→ What is being asked
Each line from the one holding "You are a GUI" to the last line below must be restated word for word, and no picture may be included.

[[ Data shown open ]]

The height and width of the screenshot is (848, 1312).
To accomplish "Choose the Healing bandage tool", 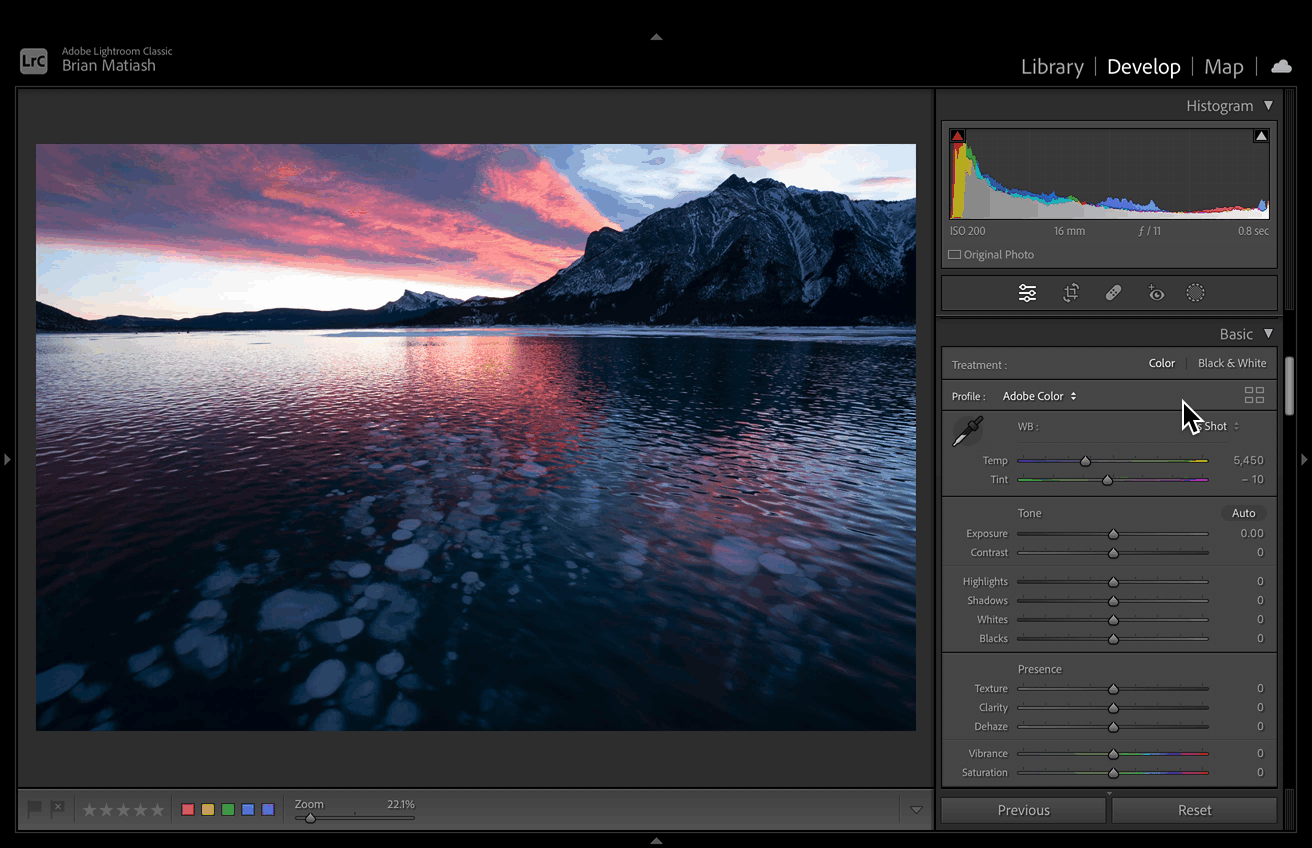I will [1113, 293].
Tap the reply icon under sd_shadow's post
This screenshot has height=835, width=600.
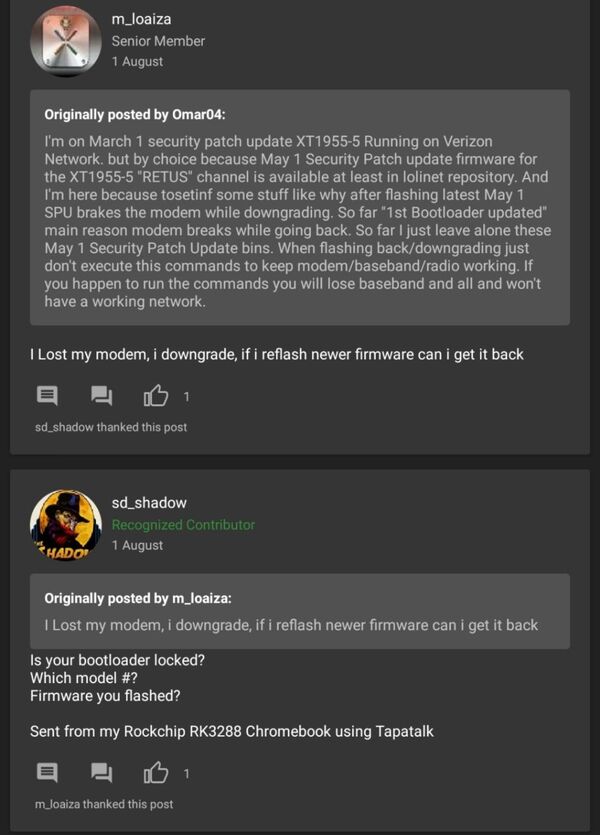(x=47, y=772)
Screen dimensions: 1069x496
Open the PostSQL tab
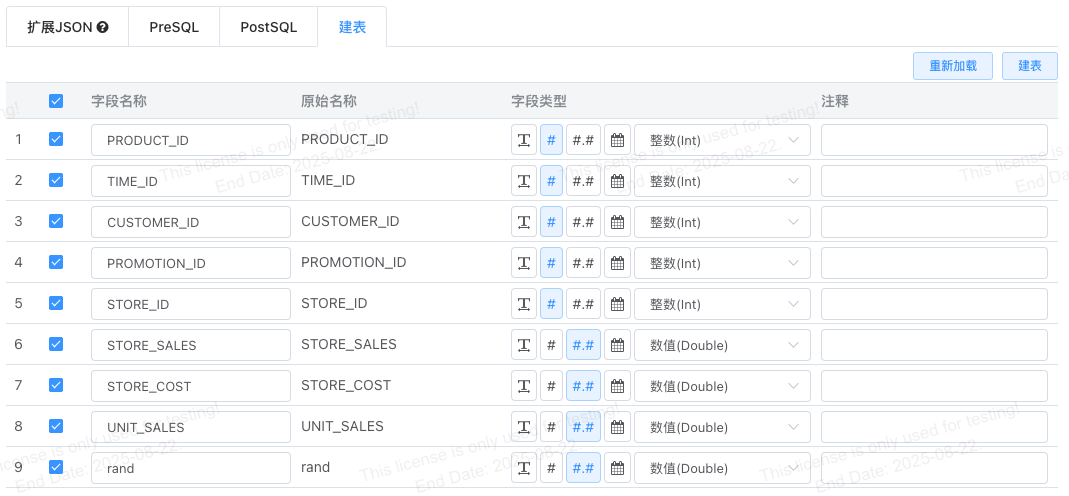click(x=269, y=27)
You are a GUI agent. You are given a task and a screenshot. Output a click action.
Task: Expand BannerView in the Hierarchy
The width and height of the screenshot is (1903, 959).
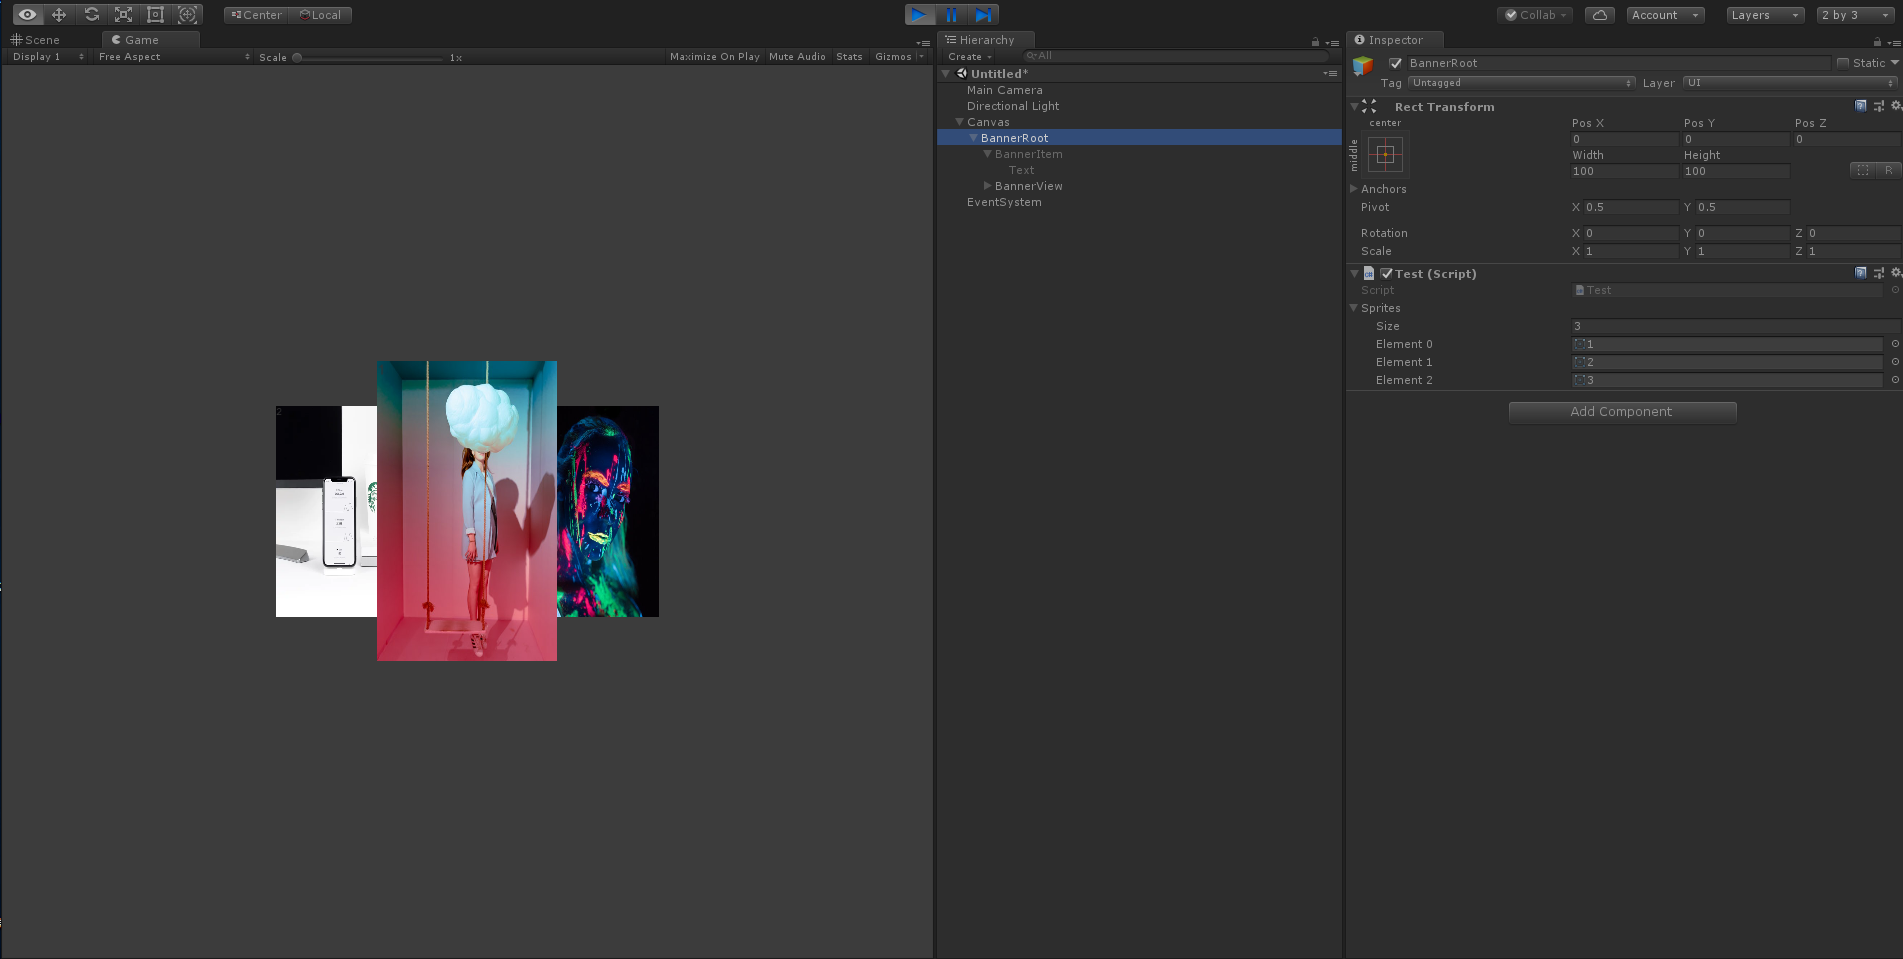click(x=988, y=186)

[[ Data shown closed ]]

→ Your response
You are a GUI agent. You are given a task and a screenshot. Output a click action.
Task: Expand BannerView in the Hierarchy
The width and height of the screenshot is (1903, 959).
click(x=988, y=186)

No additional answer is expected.